The moment Arix's fingers closed around the hammer, everything changed.
The shard inside his chest didn't just flare—it sang.
It wasn't resistance. It was recognition. The hammer responded with a deep, resonant pulse that climbed up his arm, through his spine, and into the raw architecture of his mind. For the first time since Thorne's death, the team's world did not feel like it was unraveling.
For the first time, something held.
The chaos around him stilled for a heartbeat, and in that breath of stillness, he remembered.

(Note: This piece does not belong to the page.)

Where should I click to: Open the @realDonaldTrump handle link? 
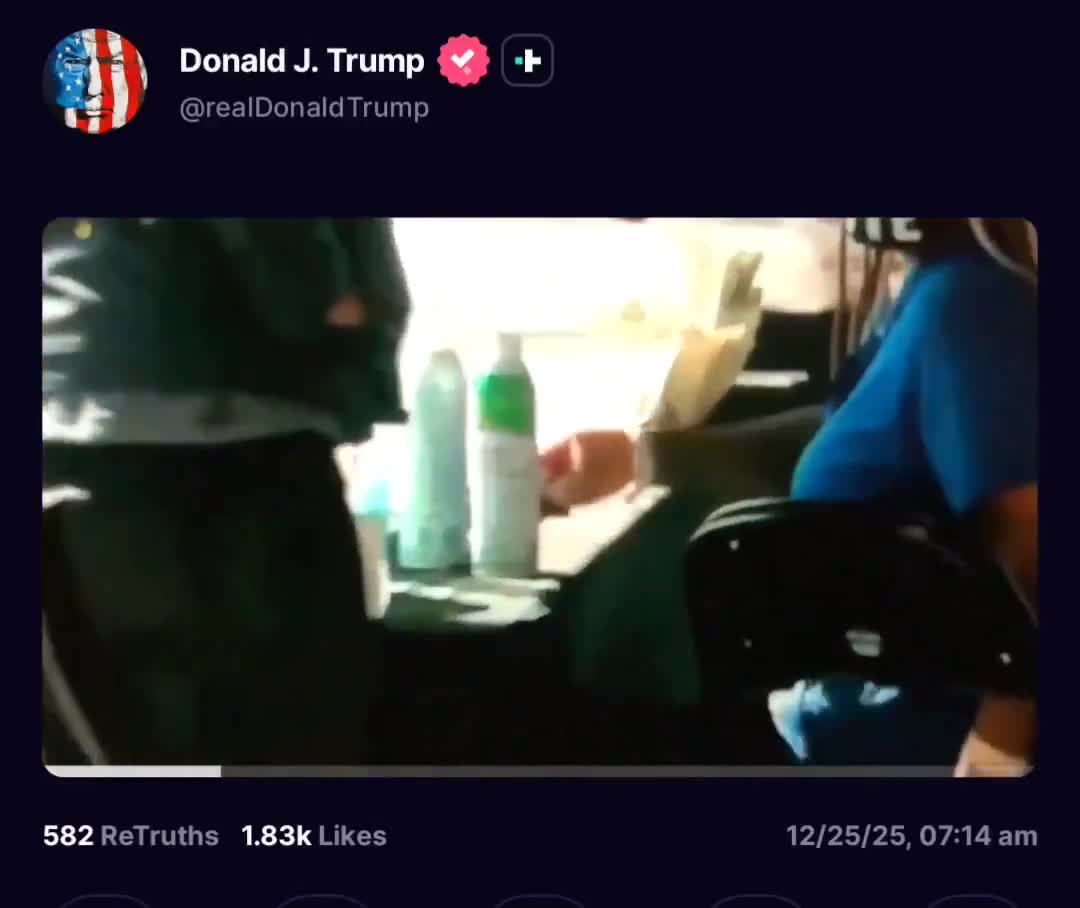(x=303, y=107)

Thorne's voice. His rough chuckle after every hard-earned win. The way he stood between danger and the rest of them, unflinching. The weight of his conviction. His shield. His sacrifice.
And then Arix moved.
The next Reclaimer that lunged toward him never had a chance. Thorne's Echo—no longer a relic but a living pulse of Rift-forged power—crashed down like a divine verdict. The blow struck with a force that split the ground, and the creature disintegrated in a flash of violet and white light, not even a scream left behind.
Calyx, from her higher vantage, saw the burst of light and the unmistakable silhouette wielding the hammer.
"Is that—?" she started.
She didn't need to finish.
Arix didn't answer. He surged forward, into the heart of the storm.
Where his blade had once danced, the hammer commanded.
Each swing turned air to thunder. Each strike echoed with memory, as if the weapon itself remembered the hands that forged it. And it was not silent. The hammer spoke—not in words, but in will.
> [Echo Integration Level: 74% – Signature Stabilizing]
[Legacy Artifact Channeling – Combat Efficiency Increased]
On the far ridge, the Mirrorborn stilled. Its blade, black as midnight and twice as long, shifted against its back. The mirrored face rippled once—not with confusion, but amusement.
Reflected in the glass was not Arix's face—but Thorne's.
"You think this changes your fate?" it asked in Arix's own voice, fractured and layered.
Arix gritted his teeth, lifted the hammer, and hurled it.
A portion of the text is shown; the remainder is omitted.